Emergency foster homes (beredskapshjem) are used when a child must leave home on very short notice. The placement is meant to be temporary while authorities clarify whether the child can return home, move to a longer-term foster home, or (rarely) move to an institution.
Important: This article is educational and not legal advice.
When emergency foster care is used
- Acute safety concerns where immediate relocation is considered necessary.
- Emergency decisions (akuttvedtak) while the case is further assessed.
- Situations where a child cannot stay at home temporarily (crisis, instability, serious conflict).
What makes a beredskapshjem different
- Speed: The placement happens quickly — sometimes the same day.
- Availability: Bufdir describes emergency foster homes as part of the acute preparedness system; often one adult is expected to be home full-time.

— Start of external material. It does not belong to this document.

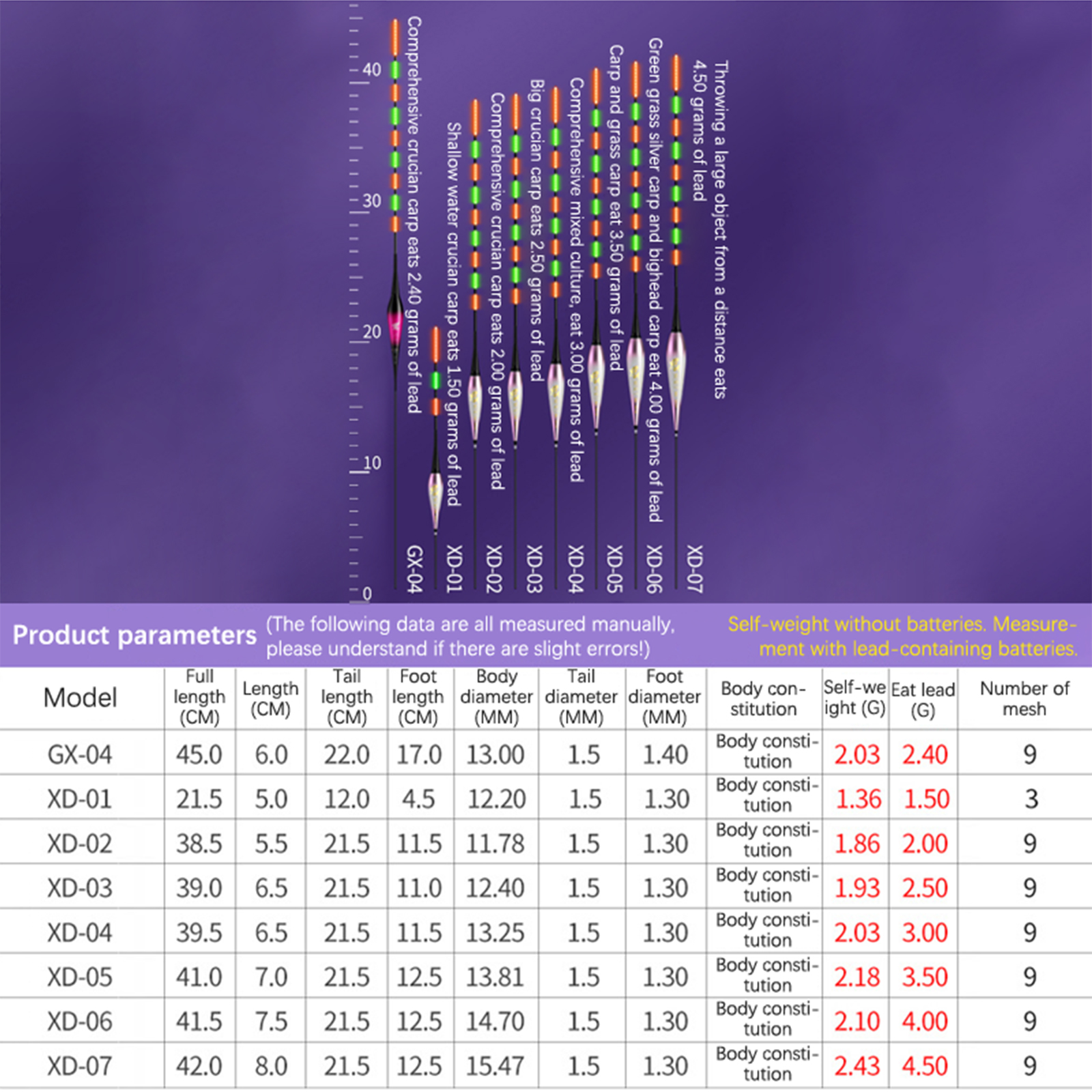This screenshot has height=1092, width=1092.
Task: Click the XD-04 vertical label under the floats
Action: coord(575,569)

- Short duration: Days, weeks, or months — but the point is clarification and a stable next step.
What parents should insist on (process safeguards)
- Written decision and reasons: What is the legal basis? What facts were relied on?
- Immediate documentation access: Request case documents early (see our “Innsyn” article).
- Contact planning: Even in crisis, contact should be planned and justified — not silently reduced.
- Health and schooling continuity: Ensure the child’s medical needs, routines, and school/kindergarten are handled.
Do Better Norge perspective
Emergency placements are one of the highest-risk moments for rights violations because the system moves fast and families are shocked. DBN’s core principle is: speed must not replace due process. Emergency measures must remain temporary, proportionate, and reviewable — with clear reunification work from day one when safe and lawful.
Official resources
- Bufdir: Beredskapshjem
- Bufdir (EN): Stages in a child welfare case
- Example (Bufdir): Emergency foster home service description
DBN practice tip: Write down a timeline the same day (who said what, when, and why). In fast-moving cases, contemporaneous notes can matter later.